Show Lecture.IncrementDecrementMethods as a slide show.
CS253 Increment Decrement Methods
Why
If you’re writing a class that is numeric or pointery, then it needs:
- Preincrement (
++obj
)
- Postincrement (
obj++
)
- Predecrement (
--obj
)
- Postdecrement (
obj--
)
None of these come for free. You have to write them all.
Preincrement
Preincrement is easy:
// Change the state of the object
// Return the object by reference
Whatever& operator++() { // No argument means preincrement
// Do what is needed to change the object
*this += 1; // just an example
return *this;
}
- Use other methods to do the real work,
if you can—DRY!
- We have to both increment the value and return the modified value.
- The return type is
Whatever &
, a reference to the current object.
- Fast & efficient—no copying is required upon return, since we’re just
returning a reference.
Postincrement
Postincrement is harder, but is the same for nearly all classes:
// Save a copy of the object
// Change the state of the object
// Return the copy by value
Whatever operator++(int) { // Dummy int arg means postincrement
const auto save = *this;
++*this; // Call the preincrement method
return save;
}
- We have to return the old value, before it was incremented.

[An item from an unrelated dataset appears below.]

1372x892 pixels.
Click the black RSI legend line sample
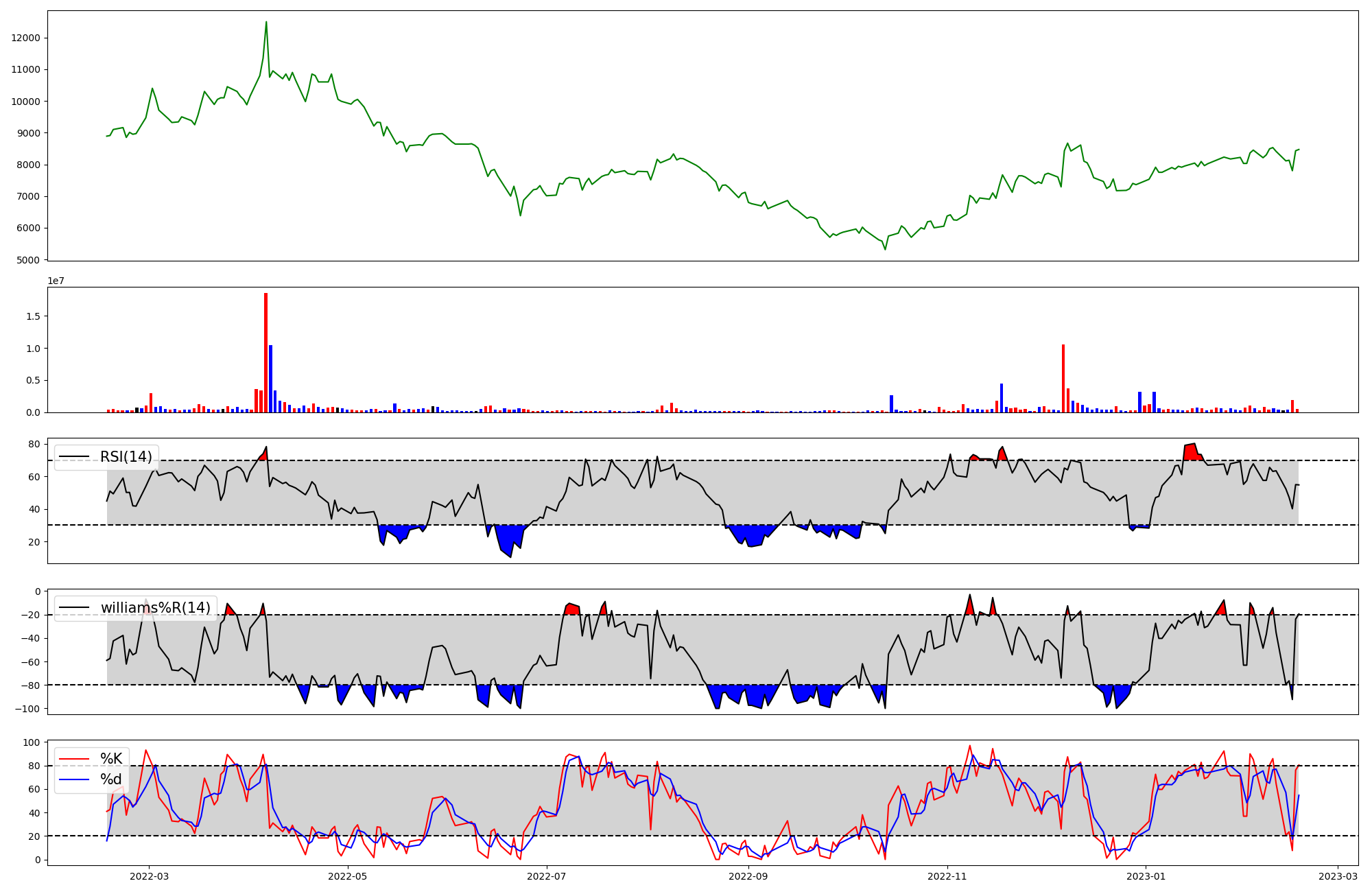click(74, 457)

- Therefore, make a copy, and return that.
- It’s a shame that we have to make a copy, but there’s no alternative.
- Can’t return a reference to the short-lived value on the stack.
Decrement & Guilt
- Pre-/post-decrement is essentially the same.

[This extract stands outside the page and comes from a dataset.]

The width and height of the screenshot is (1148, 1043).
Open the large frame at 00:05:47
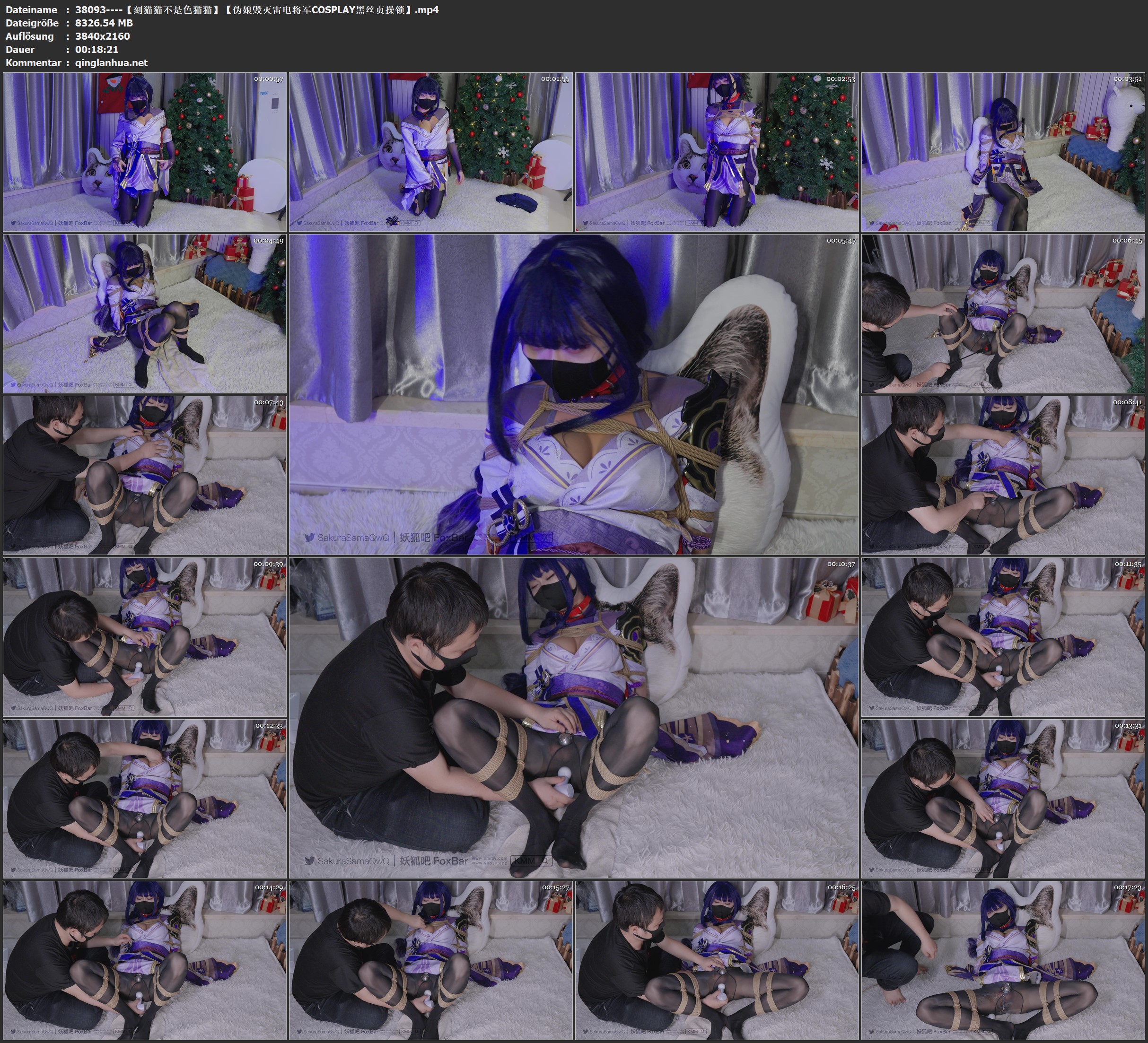point(574,394)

- Get pre-/post-increment working, and then
(I can’t believe that I’m saying this)
use copy & paste.
Example
class ID {
public:
ID& operator++() {
if (++s[1] > '5') {
s[0]++; s[1] = '1';
}
return *this;
}
string s = "A1";
};
ID ident;
for (int i=0; i<12; i++)
cout << (++ident).s << ' ';
A2 A3 A4 A5 B1 B2 B3 B4 B5 C1 C2 C3
This class creates an ID object, and increments it several times.
Since it’s preincrement, we never see A1
.
That requires postincrement.
Example using postincrement
class ID {
public:
ID& operator++() {
if (++s[1] > '5') {
s[0]++; s[1] = '1';
}
return *this;
}
string s = "A1";
};
ID ident;
for (int i=0; i<12; i++)
cout << (ident++).s << ' '; // 🦡
c.cc:14: error: no ‘operator++(int)’ declared for postfix ‘++’

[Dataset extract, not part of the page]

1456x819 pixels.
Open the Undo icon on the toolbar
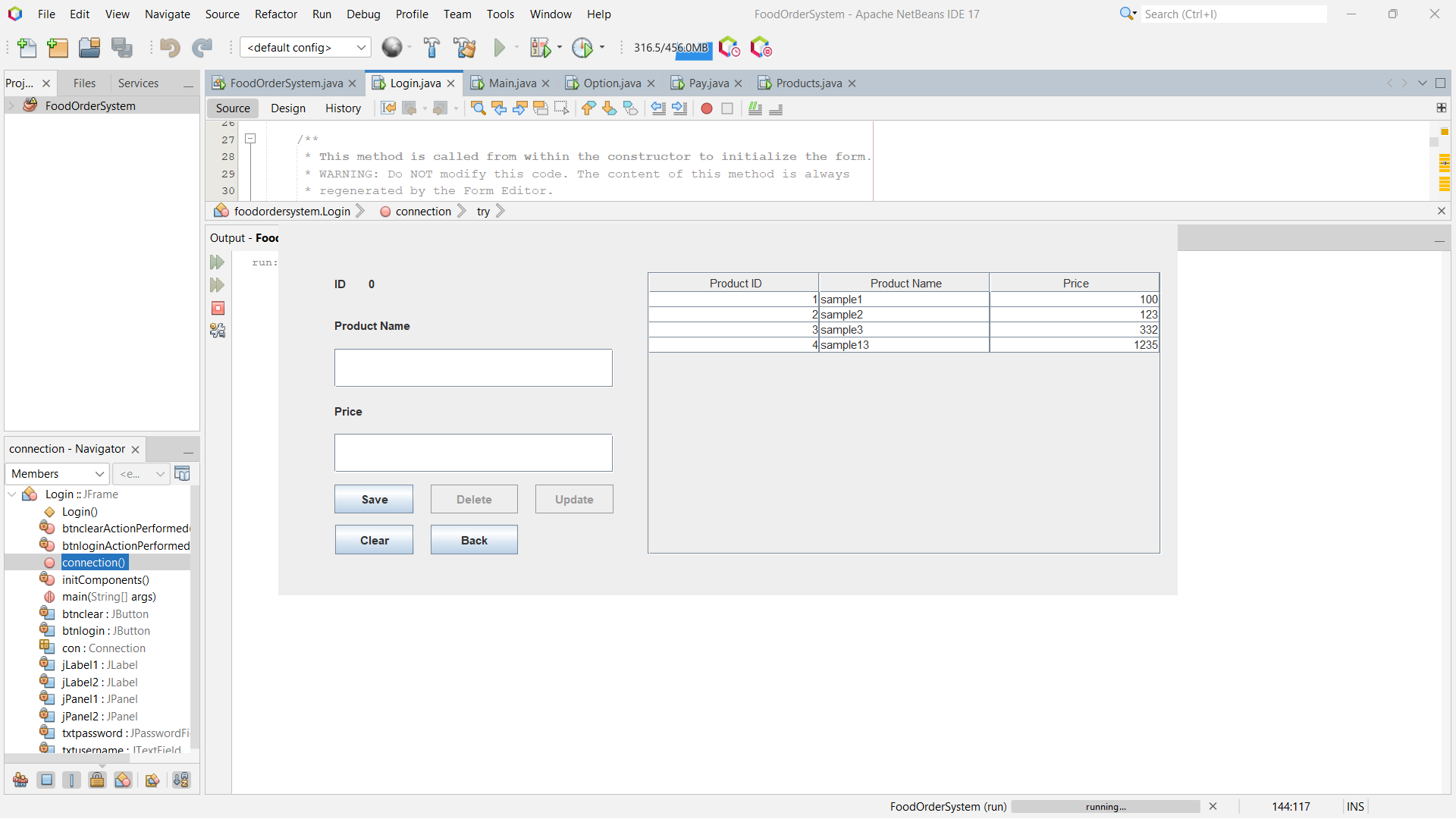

Oh, yeah—we’ve got to actually write the postincrement method.
Example with postincrement
class ID {
public:
ID& operator++() {
if (++s[1] > '5') {
s[0]++; s[1] = '1';
}
return *this;
}
ID operator++(int) {
const auto save = *this;
++*this; // DRY!
return save;
}
string s = "A1";
};
ID ident;
for (int i=0; i<12; i++)
cout << (ident++).s << ' ';
A1 A2 A3 A4 A5 B1 B2 B3 B4 B5 C1 C2
General Guidelines
- Unless you have a really peculiar class, use the postincrement
boilerplate given above. It’s the same for every class!
- Often,
operator++
should use operator+=
to accomplish
the increment. Less duplication of information—good!
- When you have a choice, use preincrement rather than postincrement,
because postincrement makes a copy, whereas preincrement doesn’t.
- For built-in integers, it doesn’t matter—the compiler will do the
right thing. Follow whatever local coding standards are in force, or
use whichever one looks better to you.